よろづ~は昨日届いたので嬉々として読み返したが、やはり跨線橋の描写がきっちり想像できず終わった。図解だと跨線橋は屋根や壁のある通路のようなもので、車窓から見えるようなものではないのだが、作品内ではまるで平均台を走っているかのような描写に見える。だから架線と見間違えてしまう。単に私の想像力の欠落によるものだろうな。話自体は非常に萌えるのでぜひ。
吉本ばなな『ミトンとふびん』
なにより表紙の色の移ろいが非常に好みで買った。よしもとばなな時代の作品を大学の図書室で読んだ。高校生の現代文で『みどりのゆび』を読んでから(数か月前、ラテさんから原作となったモーリス・ドリュオン作『みどりのゆび』の存在を教えてもらい読んで暗い気持ちになった)なんとなく存在を知っていたものの、たまたま大学時代に二次創作サイト(落乱)の管理人さんが「『デッドエンドの思い出』に収録されている『幽霊の家』が非常に良かった」という日記を残していて興味本位で買って読んだ。それがもう本当に良くて、表紙から完璧に私好みで、枯葉の綺麗な赤と黄色が舞うデザインで惚れ直した。収録されていた『幽霊の家』と『デッドエンドの思い出』だけ良くて、それだけ何度も読み直し実家を出る時も持ってきた。他の話は覚えていないが後味悪かったり怖いをした記憶があるので読み返していない。
で、久しぶりの吉本ばななを読み、うっかり泣いてしまった。寝る前と、出社中の満員電車でほろりと来て焦った。表紙の美しさとそれぞれの都市での話ということで旅行欲が増すかもという意気込みで読んだが、それ以上に作中に共通する母親の死が強すぎてうろたえた。でももれなく力を貰えるのでぜひ。ばなな著特有のうっかりな主人公と優しい周囲たちが動いている。作中の『夢の中』はしおさんを勝手に思い浮かべていた。つい最近金沢に行かれていたからというのもあるけれど、作中主人公の意志の強さが私にはしおさんに見えた。作者の作品を読んでいると、時たま「この主人公は友人nに似ている」となる。合っているかは別として、それを私は楽しんでもいる。

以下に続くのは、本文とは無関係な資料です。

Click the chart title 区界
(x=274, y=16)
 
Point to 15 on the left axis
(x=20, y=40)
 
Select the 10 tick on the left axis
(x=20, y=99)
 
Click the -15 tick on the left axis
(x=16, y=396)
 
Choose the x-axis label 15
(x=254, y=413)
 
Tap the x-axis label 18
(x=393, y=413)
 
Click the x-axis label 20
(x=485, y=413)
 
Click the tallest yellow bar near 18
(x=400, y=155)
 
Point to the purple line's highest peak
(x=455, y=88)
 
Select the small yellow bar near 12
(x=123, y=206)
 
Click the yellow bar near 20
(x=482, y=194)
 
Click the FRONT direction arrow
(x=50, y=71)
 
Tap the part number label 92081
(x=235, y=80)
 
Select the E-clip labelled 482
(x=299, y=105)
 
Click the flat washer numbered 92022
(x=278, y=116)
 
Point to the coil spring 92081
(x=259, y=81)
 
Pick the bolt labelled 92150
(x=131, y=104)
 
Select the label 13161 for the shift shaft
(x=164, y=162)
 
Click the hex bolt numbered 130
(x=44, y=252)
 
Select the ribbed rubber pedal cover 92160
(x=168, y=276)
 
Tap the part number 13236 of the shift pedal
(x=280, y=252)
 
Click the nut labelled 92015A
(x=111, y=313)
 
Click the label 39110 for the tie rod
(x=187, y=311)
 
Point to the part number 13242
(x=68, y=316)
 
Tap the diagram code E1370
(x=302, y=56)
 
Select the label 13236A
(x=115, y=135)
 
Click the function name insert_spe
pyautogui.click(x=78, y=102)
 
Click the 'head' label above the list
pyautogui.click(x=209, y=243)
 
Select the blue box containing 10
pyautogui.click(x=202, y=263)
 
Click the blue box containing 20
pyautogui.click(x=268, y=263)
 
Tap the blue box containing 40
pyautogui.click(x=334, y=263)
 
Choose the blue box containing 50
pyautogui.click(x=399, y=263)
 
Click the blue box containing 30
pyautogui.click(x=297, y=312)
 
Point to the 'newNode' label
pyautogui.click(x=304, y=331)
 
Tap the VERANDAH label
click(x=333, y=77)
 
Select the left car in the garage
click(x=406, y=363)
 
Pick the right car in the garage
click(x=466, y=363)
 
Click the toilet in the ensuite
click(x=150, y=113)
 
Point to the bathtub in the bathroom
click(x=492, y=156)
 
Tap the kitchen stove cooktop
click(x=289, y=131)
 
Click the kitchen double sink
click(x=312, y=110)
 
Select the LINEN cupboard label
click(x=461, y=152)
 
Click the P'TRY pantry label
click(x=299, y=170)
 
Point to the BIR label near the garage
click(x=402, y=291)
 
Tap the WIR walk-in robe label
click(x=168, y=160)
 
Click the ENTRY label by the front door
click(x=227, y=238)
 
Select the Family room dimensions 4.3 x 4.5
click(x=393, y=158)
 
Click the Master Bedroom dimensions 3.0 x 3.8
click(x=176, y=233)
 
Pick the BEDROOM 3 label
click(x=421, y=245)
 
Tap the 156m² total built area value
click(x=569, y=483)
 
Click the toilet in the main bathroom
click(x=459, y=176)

『情け嶋』で八丈島に思いを馳せ、飛行機代を調べまでした。明日葉という単語はリングフィットをプレイ中に食材の一つとして出てきたが、私はずっと「アスハ」「アスバ」と読んでいた。こういう葉っぱがあるんだな~。八丈島にあるアスハラーメンを食べてみたいし、アスハのおひたしや天ぷらも食べたいと他の感想の情緒をそっちのけで思っていた。読了したのが一昨日の金曜日で、昨日土曜日、近所の八百屋へ行って「あした葉 150円」という立札を見て目を見開いた。まさに見た目が野草、アシタバ、明日葉、はあ、なるほど、あしたば……?え……?少し迷って一束買った。そしておひたしにした。茎は苦いが葉は美味しい。アシタ・バなのか……。アシタバという言葉は以前から知っていたがアシ・タバ、ようは葦束だと思っていた。誰がアシタ・バって区切ると思うよ。もののけ姫のアシタカだってアシ・タカって漢字は区切るんじゃないの。アシタ・カなの?今日はサミットとマルエツに寄って明日葉を探したがなかった。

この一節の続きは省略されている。